Procedure for workforce housing development special use permit and site plan approval.
(1) 
An initial application package for a workforce housing development shall include an application for a special use permit and an application for site plan approval. The initial application package shall be delivered to the Planning Board. The initial application package shall include, at minimum:
(a) 
A survey of the parcel prepared and certified by a licensed land surveyor, which shall also depict existing zoning, wetlands, topography utilizing two-foot contours, and other such information;
(b) 
A site plan showing the buildings, garages, improvements, existing utilities, driveways, walkways and other appropriate information to outline the proposal;
(c) 
The site plan shall clearly define the number of proposed units and bedrooms per unit;
(d) 
Other detailed plan, specifications data, and a narrative which defines the details and accessory uses proposed for the development, and other such information which the Planning Board may deem necessary; and
(e) 
A completed full environmental assessment form which may be accompanied by supplementary studies and other information pertinent to an initial determination of environmental significance.
(2) 
The Planning Board will review the initial application package to determine whether the application is sufficiently complete to commence preliminary review.

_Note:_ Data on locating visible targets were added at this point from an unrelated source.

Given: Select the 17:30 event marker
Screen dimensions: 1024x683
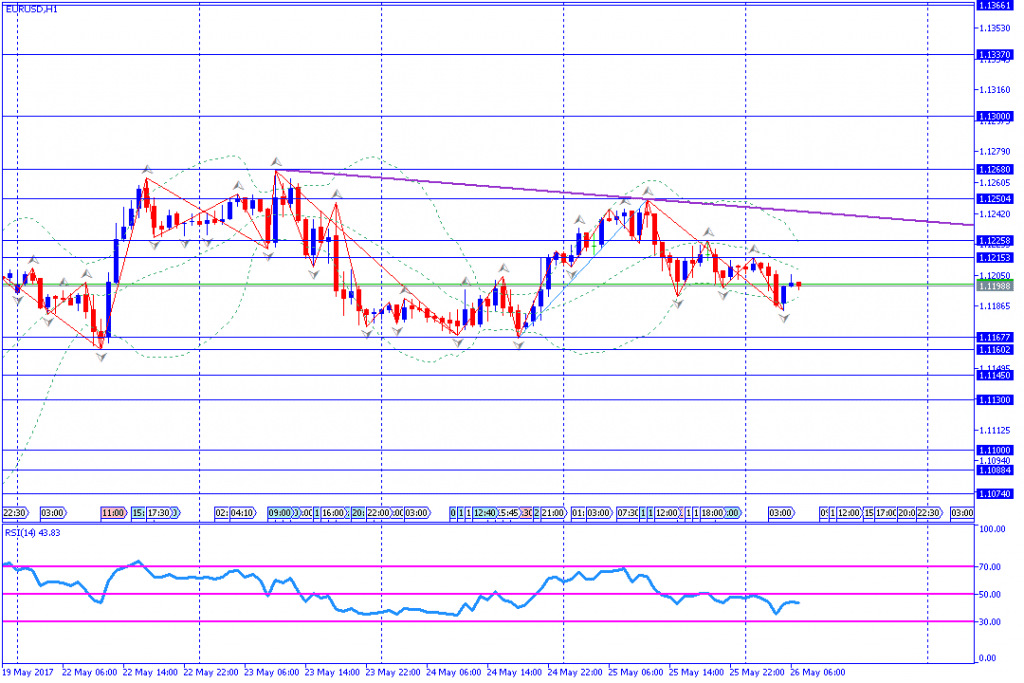Looking at the screenshot, I should (160, 513).
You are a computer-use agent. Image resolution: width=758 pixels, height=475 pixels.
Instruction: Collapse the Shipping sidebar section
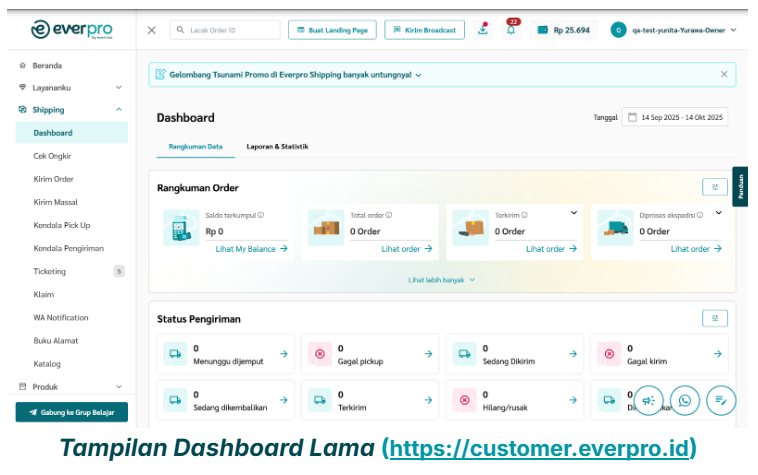119,110
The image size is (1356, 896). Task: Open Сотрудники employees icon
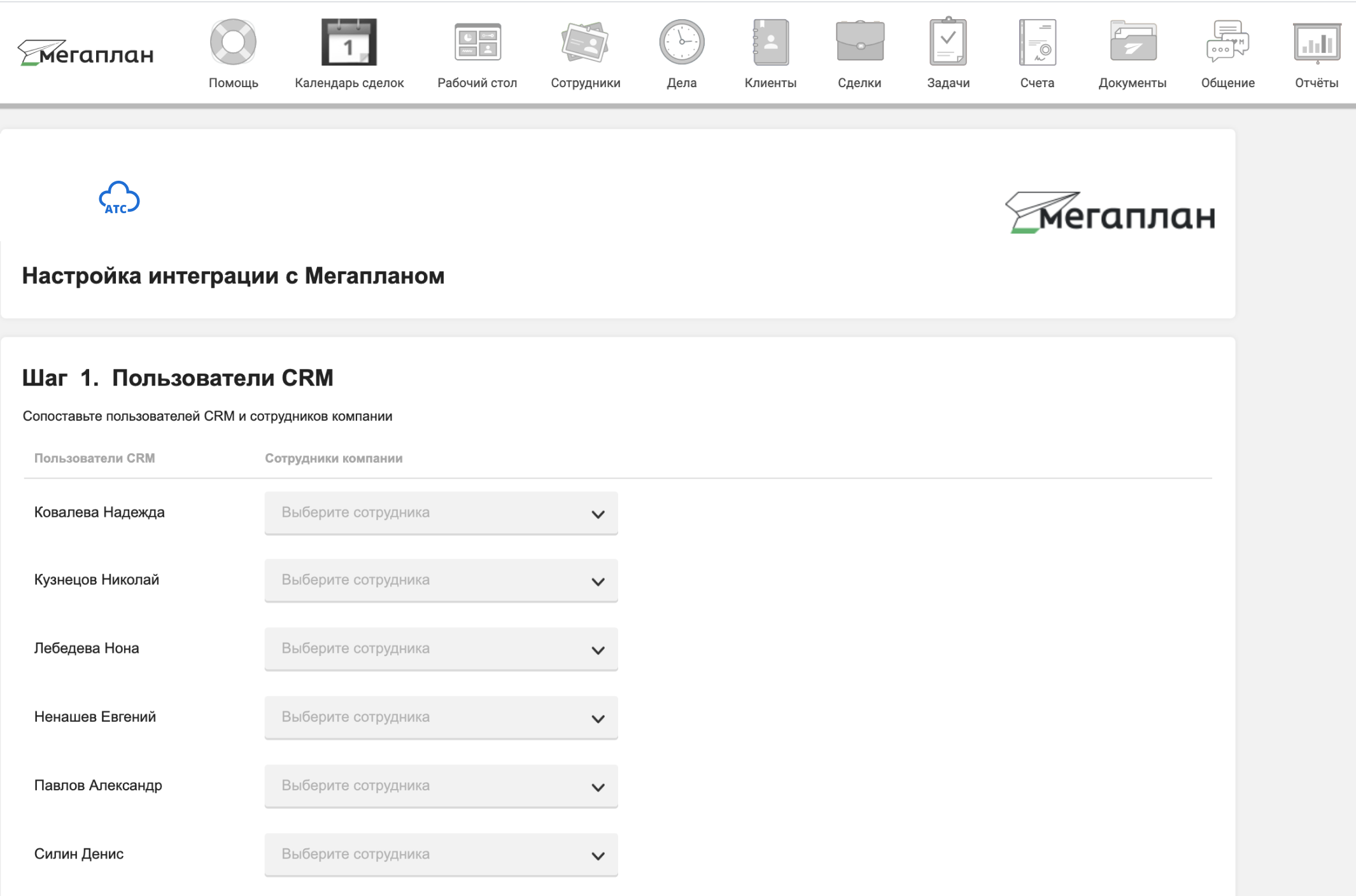pos(585,43)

Within 30 days of determining that the application is sufficiently complete to commence preliminary review, the Planning Board shall take the following steps:
(a) 
The Planning Board may circulate a notice that it intends to serve as lead agency for a coordinated environmental review pursuant to the State Environmental Quality Review Act (SEQRA); and
(b) 
If the application is subject to the referral requirements New York General Municipal Law § 239-l, 239-m, 239-n or 239-nn, then the Planning Board will coordinate a joint referral for both the special use permit and site plan approval.
(3) 
In granting a special permit, the Planning Board may impose such terms and conditions as the Planning Board shall deem necessary to accomplish the reasonable application of the applicable standards as provided in this chapter, including but not limited to off-site improvements and requiring a performance bond to guarantee completion of such required improvements.
K. 
Approval and enforcement.
(1) 
A certificate of occupancy will be required for each dwelling unit, and said certificate shall be understood to only permit occupancy in conformance with this chapter, the special permit approval of the Town Board and the site plan approval of the Planning Board, and any conditions thereof.
(2) 
A certification of compliance will be filed annually with the Town for each dwelling unit. The owner, homeowners' association or an authorized agent will file (in the office of the Town Building Inspector) a certification of compliance with the Code Enforcement Officer stating that the development, each dwelling unit, and the occupancy of each unit is in compliance with this chapter and the permit and approvals granted by the Town. In lieu of a certification of compliance, the Town will accept a copy of any annual certification filed with New York State.
(3) 
Each development will have at least two responsible parties, to wit, the owner, owner's agent or site manager, who will each provide the Code Enforcement Officer with his or her telephone number in the event of an emergency.
(4) 
Any violation of the conditions of this section, site plan or special permit approval will constitute a zoning violation and will subject the development owner (landlord, in the case of rentals), homeowners' association or board of managers (in the case of condos or townhouse developments) to the remedies and fines set forth in Article XXII of the Zoning Law or elsewhere in the Town of East Fishkill Code.
(5) 
Reference to this section and any conditions of approval shall be included in a deed as a covenant running with the land in perpetuity, and shall also be included in any lease or bylaws of any association, condominium or cooperative housing corporation, or any filing with the New York State Attorney General, if required, unless directed otherwise by the Planning Board.
L. 
Fees. The applicant shall pay all review fees and escrows required by the Town's laws.